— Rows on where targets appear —
====
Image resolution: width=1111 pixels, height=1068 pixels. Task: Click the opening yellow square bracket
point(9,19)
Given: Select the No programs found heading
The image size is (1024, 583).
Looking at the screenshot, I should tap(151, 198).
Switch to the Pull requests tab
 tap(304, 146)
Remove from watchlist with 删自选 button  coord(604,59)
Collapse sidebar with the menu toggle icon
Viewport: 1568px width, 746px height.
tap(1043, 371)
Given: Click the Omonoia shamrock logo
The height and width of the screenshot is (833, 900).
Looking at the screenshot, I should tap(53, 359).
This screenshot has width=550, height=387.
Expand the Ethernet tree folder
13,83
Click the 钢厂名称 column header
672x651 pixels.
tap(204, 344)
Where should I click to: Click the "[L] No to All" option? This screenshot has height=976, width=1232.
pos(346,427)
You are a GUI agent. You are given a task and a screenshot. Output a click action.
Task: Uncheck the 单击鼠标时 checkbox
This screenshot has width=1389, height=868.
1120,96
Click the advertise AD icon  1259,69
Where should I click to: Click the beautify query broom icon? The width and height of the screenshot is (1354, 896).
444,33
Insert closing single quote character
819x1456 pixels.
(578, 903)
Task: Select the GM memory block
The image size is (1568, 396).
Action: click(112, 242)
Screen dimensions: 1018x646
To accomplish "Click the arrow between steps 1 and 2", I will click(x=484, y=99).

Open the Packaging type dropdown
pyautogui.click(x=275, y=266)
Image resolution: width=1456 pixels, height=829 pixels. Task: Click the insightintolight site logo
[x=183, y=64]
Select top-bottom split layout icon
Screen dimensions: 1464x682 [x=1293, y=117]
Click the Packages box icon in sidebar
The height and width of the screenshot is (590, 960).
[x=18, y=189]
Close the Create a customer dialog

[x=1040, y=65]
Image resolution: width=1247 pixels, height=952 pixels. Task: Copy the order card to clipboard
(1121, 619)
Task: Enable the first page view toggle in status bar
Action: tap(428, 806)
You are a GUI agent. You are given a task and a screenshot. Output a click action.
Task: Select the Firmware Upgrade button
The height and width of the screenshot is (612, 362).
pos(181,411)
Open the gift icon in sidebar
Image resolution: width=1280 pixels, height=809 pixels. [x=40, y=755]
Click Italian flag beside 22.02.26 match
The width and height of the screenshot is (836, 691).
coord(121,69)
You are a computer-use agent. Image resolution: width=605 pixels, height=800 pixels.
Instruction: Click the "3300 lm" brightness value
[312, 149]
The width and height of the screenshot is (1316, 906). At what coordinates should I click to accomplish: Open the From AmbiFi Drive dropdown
====
Copy the entries above verbatim, starting with the line that contains "Given: Select the No programs found heading" and going on through the line that contains "[x=183, y=64]", both of those lines included.

— RESPONSE TO THE TASK —
Given: Select the No programs found heading
The image size is (1024, 583).
Looking at the screenshot, I should tap(151, 198).
Switch to the Pull requests tab
 tap(304, 146)
Remove from watchlist with 删自选 button  coord(604,59)
Collapse sidebar with the menu toggle icon
Viewport: 1568px width, 746px height.
tap(1043, 371)
Given: Click the Omonoia shamrock logo
The height and width of the screenshot is (833, 900).
Looking at the screenshot, I should tap(53, 359).
This screenshot has width=550, height=387.
Expand the Ethernet tree folder
13,83
Click the 钢厂名称 column header
672x651 pixels.
tap(204, 344)
Where should I click to: Click the "[L] No to All" option? This screenshot has height=976, width=1232.
pos(346,427)
You are a GUI agent. You are given a task and a screenshot. Output a click action.
Task: Uncheck the 单击鼠标时 checkbox
This screenshot has width=1389, height=868.
1120,96
Click the advertise AD icon  1259,69
Where should I click to: Click the beautify query broom icon? The width and height of the screenshot is (1354, 896).
444,33
Insert closing single quote character
819x1456 pixels.
(578, 903)
Task: Select the GM memory block
The image size is (1568, 396).
Action: click(112, 242)
Screen dimensions: 1018x646
To accomplish "Click the arrow between steps 1 and 2", I will click(x=484, y=99).

Open the Packaging type dropdown
pyautogui.click(x=275, y=266)
Image resolution: width=1456 pixels, height=829 pixels. Task: Click the insightintolight site logo
[x=183, y=64]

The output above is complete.